▶ PROBLEM DESCRIPTION: Report, as a number alone, how many lines below contain the string "will".

▶ RECORDS SHOWN:

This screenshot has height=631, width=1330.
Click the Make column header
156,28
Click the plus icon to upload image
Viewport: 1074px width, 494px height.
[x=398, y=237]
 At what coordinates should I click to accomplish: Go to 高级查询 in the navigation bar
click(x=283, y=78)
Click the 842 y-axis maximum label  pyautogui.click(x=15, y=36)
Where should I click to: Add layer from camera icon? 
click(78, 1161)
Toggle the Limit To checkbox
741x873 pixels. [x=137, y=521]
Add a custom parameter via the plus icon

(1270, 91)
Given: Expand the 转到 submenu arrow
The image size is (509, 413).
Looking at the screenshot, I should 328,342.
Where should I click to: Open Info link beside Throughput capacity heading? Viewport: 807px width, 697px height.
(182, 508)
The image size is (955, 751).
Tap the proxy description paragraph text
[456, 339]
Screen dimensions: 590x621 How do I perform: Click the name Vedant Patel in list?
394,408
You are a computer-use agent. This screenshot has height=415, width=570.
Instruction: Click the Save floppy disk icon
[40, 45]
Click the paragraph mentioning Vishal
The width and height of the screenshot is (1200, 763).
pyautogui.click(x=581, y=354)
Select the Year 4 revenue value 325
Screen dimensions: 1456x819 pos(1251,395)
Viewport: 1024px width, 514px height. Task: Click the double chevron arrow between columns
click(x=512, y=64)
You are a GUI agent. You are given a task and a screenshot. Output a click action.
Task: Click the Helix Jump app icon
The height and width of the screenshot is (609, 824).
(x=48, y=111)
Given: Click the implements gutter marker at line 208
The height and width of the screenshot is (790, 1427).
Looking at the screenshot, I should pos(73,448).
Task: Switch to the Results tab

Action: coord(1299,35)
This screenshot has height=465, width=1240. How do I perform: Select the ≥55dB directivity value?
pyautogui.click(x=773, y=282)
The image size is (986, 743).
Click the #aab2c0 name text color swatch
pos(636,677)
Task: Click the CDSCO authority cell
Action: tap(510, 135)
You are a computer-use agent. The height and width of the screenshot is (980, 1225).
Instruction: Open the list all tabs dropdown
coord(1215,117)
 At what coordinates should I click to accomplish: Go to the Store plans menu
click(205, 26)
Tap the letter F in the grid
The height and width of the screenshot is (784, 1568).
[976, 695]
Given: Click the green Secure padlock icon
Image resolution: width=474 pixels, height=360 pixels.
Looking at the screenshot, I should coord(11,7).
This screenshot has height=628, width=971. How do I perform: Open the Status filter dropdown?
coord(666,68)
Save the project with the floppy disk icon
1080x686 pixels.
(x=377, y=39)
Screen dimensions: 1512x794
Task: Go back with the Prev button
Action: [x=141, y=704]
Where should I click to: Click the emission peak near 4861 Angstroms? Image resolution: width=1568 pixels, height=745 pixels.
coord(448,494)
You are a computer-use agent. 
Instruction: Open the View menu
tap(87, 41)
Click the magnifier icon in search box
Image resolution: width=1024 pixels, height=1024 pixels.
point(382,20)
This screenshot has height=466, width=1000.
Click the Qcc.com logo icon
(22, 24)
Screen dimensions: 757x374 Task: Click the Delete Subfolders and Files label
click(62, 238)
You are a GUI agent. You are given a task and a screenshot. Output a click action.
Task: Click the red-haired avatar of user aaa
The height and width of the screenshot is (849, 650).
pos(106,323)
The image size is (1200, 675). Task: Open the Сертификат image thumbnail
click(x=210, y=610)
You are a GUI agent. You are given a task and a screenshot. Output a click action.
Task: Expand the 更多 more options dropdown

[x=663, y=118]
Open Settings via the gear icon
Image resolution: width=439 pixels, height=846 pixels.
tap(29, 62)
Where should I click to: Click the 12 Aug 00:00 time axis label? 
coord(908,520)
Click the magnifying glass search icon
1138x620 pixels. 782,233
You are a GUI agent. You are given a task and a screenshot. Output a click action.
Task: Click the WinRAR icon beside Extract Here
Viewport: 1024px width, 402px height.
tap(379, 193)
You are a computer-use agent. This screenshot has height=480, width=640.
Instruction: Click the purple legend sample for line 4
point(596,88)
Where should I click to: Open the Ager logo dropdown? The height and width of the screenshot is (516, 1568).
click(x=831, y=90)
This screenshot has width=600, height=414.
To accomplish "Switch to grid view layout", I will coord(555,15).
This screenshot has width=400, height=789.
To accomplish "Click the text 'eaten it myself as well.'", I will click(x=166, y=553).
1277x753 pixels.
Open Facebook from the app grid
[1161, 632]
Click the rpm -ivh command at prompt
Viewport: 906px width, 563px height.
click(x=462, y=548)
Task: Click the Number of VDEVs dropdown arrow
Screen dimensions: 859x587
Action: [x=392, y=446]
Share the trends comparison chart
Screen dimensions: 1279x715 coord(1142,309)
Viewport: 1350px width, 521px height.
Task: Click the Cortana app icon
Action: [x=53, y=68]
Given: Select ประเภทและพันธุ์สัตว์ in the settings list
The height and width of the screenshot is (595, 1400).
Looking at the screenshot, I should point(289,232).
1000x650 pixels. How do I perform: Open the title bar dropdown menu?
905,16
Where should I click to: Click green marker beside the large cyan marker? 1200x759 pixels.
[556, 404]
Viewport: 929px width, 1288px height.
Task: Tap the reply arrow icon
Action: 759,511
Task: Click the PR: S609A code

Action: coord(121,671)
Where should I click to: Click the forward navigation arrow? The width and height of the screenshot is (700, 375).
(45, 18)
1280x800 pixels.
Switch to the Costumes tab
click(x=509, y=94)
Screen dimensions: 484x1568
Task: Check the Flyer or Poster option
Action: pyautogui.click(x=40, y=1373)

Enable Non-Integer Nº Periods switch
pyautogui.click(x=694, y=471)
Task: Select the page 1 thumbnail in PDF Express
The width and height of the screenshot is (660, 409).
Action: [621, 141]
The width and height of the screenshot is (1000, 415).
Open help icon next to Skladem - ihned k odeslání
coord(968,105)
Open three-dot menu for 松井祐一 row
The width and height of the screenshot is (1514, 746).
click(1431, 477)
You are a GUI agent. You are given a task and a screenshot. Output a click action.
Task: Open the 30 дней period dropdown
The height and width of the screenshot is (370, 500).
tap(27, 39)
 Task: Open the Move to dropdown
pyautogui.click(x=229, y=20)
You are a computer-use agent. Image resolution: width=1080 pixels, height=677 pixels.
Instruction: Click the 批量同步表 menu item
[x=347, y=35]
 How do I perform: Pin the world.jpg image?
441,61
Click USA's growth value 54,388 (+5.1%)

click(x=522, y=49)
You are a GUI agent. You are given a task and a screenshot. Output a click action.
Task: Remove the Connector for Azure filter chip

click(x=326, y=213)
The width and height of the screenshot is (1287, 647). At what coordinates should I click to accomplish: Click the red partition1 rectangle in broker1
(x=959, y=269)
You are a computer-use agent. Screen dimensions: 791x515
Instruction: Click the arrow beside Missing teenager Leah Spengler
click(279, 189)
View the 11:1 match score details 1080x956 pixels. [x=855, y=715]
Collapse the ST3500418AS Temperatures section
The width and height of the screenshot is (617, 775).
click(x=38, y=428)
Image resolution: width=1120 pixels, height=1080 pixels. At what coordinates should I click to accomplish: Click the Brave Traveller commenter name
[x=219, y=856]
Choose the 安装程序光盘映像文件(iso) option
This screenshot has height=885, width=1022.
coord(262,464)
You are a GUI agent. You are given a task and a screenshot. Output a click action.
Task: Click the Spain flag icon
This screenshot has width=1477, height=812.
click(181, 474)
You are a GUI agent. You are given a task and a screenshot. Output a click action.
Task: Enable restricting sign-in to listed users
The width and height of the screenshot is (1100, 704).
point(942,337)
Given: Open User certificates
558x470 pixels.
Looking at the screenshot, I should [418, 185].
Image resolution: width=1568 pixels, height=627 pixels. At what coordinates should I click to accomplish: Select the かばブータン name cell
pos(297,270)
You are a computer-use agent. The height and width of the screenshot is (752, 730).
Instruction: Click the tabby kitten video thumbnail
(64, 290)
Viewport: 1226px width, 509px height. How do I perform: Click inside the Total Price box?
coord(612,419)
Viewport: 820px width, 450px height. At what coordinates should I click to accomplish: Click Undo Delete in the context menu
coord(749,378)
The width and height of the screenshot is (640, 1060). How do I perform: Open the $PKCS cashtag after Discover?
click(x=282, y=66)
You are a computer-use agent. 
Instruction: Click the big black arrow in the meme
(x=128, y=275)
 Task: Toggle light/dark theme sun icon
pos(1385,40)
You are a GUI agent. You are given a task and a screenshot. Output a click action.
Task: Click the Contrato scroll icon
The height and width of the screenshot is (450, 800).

▶ TASK ANSWER: 2